WHAT YOU ARE ASKED TO DO: Please print the entries below exactly, from the line with "Select port 1 on the switch image" through the line with "Click blurred username", including both of those lines and leaving out all others.

PROVIDED RECORDS:
══════════
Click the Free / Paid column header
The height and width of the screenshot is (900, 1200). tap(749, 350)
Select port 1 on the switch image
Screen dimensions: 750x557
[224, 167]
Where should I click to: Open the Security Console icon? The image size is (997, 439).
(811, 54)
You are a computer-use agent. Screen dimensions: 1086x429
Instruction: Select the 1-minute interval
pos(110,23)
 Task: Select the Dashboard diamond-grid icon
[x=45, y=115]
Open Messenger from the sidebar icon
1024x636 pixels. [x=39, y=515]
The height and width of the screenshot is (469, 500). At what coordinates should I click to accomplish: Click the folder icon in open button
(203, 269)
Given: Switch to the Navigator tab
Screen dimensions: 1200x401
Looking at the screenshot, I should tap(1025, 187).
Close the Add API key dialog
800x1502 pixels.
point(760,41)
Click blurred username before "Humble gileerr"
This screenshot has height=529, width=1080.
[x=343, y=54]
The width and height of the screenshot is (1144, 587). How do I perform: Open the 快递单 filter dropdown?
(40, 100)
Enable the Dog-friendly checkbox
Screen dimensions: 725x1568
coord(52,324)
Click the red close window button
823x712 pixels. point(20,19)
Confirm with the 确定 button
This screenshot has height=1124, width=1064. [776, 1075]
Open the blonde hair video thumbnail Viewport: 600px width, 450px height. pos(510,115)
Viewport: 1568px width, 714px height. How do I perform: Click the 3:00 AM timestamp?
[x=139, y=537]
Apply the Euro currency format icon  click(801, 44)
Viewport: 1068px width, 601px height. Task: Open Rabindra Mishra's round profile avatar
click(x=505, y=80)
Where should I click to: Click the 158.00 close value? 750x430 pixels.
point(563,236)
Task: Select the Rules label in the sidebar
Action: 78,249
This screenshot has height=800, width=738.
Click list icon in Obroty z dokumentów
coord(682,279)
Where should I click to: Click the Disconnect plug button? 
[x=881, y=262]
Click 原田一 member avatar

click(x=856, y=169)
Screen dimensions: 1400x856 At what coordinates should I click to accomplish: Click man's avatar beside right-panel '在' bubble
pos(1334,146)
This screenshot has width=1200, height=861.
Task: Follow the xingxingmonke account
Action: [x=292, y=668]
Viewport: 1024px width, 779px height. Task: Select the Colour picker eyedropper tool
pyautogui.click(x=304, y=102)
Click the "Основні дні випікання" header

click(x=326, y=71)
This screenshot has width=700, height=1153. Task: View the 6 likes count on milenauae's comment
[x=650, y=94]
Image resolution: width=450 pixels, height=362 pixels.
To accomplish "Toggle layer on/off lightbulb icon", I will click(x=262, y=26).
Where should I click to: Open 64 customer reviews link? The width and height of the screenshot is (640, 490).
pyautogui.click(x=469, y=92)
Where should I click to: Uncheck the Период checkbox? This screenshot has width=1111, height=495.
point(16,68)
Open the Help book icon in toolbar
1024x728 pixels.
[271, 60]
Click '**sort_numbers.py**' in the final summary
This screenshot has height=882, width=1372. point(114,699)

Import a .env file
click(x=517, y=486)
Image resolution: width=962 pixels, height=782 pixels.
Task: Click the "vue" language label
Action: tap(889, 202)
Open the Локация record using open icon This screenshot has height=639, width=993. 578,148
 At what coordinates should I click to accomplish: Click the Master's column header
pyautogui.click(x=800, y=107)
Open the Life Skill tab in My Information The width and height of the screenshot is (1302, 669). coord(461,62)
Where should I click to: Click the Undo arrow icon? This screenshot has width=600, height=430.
══════════
PROBLEM SOLUTION:
Select port 1 on the switch image
Screen dimensions: 750x557
[224, 167]
Where should I click to: Open the Security Console icon? The image size is (997, 439).
(811, 54)
You are a computer-use agent. Screen dimensions: 1086x429
Instruction: Select the 1-minute interval
pos(110,23)
 Task: Select the Dashboard diamond-grid icon
[x=45, y=115]
Open Messenger from the sidebar icon
1024x636 pixels. [x=39, y=515]
The height and width of the screenshot is (469, 500). At what coordinates should I click to accomplish: Click the folder icon in open button
(203, 269)
Given: Switch to the Navigator tab
Screen dimensions: 1200x401
Looking at the screenshot, I should tap(1025, 187).
Close the Add API key dialog
800x1502 pixels.
point(760,41)
Click blurred username before "Humble gileerr"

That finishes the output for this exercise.